Oui, il y a quelque chose de cet ordre. Une forme de catharsis. Depuis mon premier film, l’écriture a toujours été une façon pour moi d’essayer de construire des petits remparts contre la destruction par le temps. La destruction des êtres, la destruction des sentiments. C’est une quête inassouvie, puisqu’on arrive jamais vraiment à ce qu’on cherche, mais c’est ce qui est bien aussi puisque ça vous oblige à renouveler, à essayer autre chose. Pour moi, le cinéma est une quête de sens qui passe par le fait d’essayer de résister au temps. Et j’ai foi dans la capacité du cinéma à survivre à la mort. C’est ce qui me permet de continuer à faire des films.
Sandra élève seule sa fille, s’occupe de son père malade et en tant que traductrice-interprète est au service des mots des autres. Un peu comme si elle avait fait une croix sur elle-même. Le don de soi quitte à s’en oublier soi-même ?
On la voit à un moment de sa vie où elle est effectivement dans un effacement d’elle-même. Pas forcément par abnégation mais parce que la situation le veut. Quand on a un père qui est malade et qu’on est seule ou peu nombreux à pouvoir l’aider, on se retrouve qu’on le veuille ou non dans le devoir de s’oublier pour soutenir. Aussi parce qu’elle a une fille qu’elle élève seule, un métier qui va dans le sens d’une forme d’effacement. À ce moment de sa vie, elle s’efface mais, en même temps, on va la voir reprendre possession d’elle-même à travers cet amour et la renaissance de ses sentiments, avec ce que ça signifie d’égoïsme aussi. On voit Sandra redécouvrir la sensualité, ne plus être un fantôme, retrouver un corps et réexister. Le film parle profondément de ça.
Exister mais à travers quelqu’un d’autre d’une certaine manière ?
Je ne dirais pas à travers quelqu’un d’autre, mais avec quelqu’un d’autre.
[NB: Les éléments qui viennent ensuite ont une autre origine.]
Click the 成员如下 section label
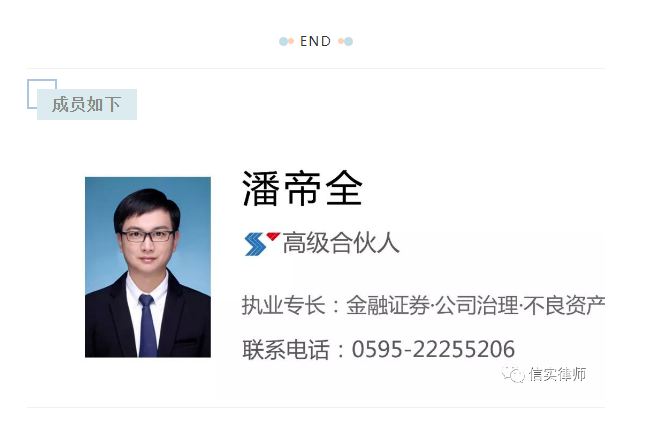Image resolution: width=650 pixels, height=423 pixels. [x=87, y=105]
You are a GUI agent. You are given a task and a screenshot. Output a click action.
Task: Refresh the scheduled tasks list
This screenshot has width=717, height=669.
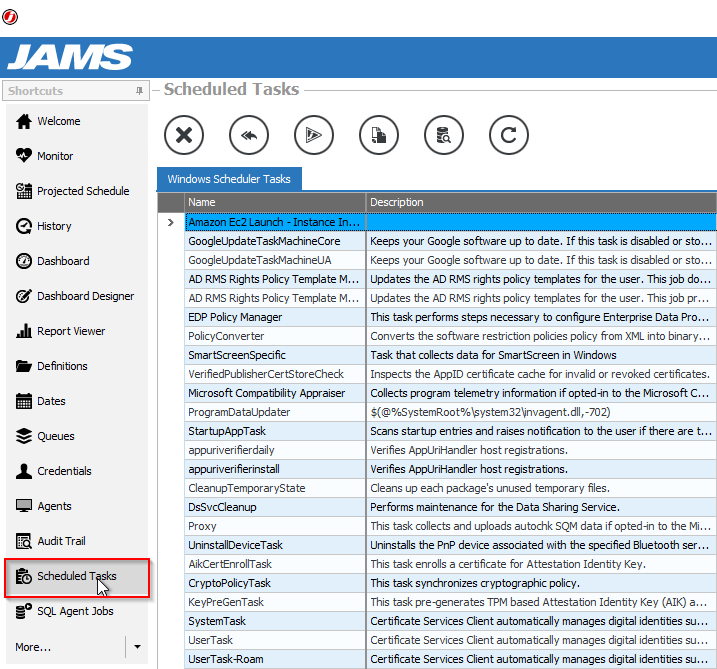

Retrouver l’amour, c’est croire à nouveau dans la possibilité d’un futur, d’une rencontre, se laisser porter par les sentiments, accepter de les vivre, y compris si ça peut faire souffrir à un moment. Elle attend, elle espère, elle souffre, mais ce sont les aléas des relations amoureuses qui sont quand même souvent complexes et qui ne sont pas toujours données, qui demandent des efforts, des sacrifices. Ça fait partie de la vie. Et en même temps, on peut dire que le film lui donne raison, ce bonheur avec cet homme est finalement possible. C’est une porte qui s’ouvre.